## [Set tasks]
1 - Answer these questions from the forum thread on end links below:
(a) What two options does Zzp show, according to the first post?
(b) What part of the links wears out, according to Robby?
(c) What does Robby say "lubed for life" really means?
2 - For each statement, say whether it agrees with the forum thread on end links below, and quote the words that decide it.
(a) Robby says replacing links that are still tight will improve things.
(b) The first post mentions an $80 price increase between the Zzp options.
(c) Robby says the shaft material is the main issue.

## [Extract]
● ● ● ●

# should I upgrade the end links?



## neirfin (Oct 18, 2012)

Well while I'm replacing the strut mounts, should I upgrade the end links? The oem ones are plastic, but does the material they are made of make a huge difference? Zzp shows two options, one steel and one billet, what would the differences be between those two? Other than the 80$ increase in price...


----------



## Robby (Mar 1, 2013)

The OE nylon links, the actual link, holds up just fine.
The cheezy ball ends wear out.....depending on road conditions and driving style the wearout can be accelerated.
If yours are tight, replacement won't enhance a thing.
When they get loose, all suspension movement gets noisey and transfers into the cabin.

So, the shaft material isn't really the issue.....it's the ends.
If you can find something greaseable, and actually grease them from time to time, you will have links that likely last the life of the car.

Rob


----------



## NickD (Dec 10, 2011)

These things?










Where are the zerk fittings for an occasional shot of grease? Also left them off the ball joints, so added those, have the self tapping kind. Maybe should to the same to the stabilizer links. 

Ha, lubricated for life.


----------



## Robby (Mar 1, 2013)

A oxymoron term: Lubed for life means the life of the part, not quite the same as what we interpet it to mean.

Buying public falls for it every time.

Rob


----------



## brian v (Dec 25, 2011)

Ha ha , left all me tools some where during too many moves , hay can ya spare a wrench . Sure is a good thing I can turn the oil filter on and off with my trusty left hand . I'm not quite sure where the 15/16 ths is ..

● ● ● ●

## [Information shown]

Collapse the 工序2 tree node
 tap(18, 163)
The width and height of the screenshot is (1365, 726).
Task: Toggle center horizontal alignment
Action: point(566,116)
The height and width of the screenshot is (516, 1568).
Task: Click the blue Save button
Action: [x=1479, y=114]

● ● ● ●

## [Responses to the tasks]
1 -
(a) One steel and one billet.
(b) The ball ends.
(c) The life of the part.

2 -
(a) No: "If yours are tight, replacement won't enhance a thing."
(b) Yes: "Other than the 80$ increase in price..."
(c) No: "So, the shaft material isn't really the issue.....it's the ends."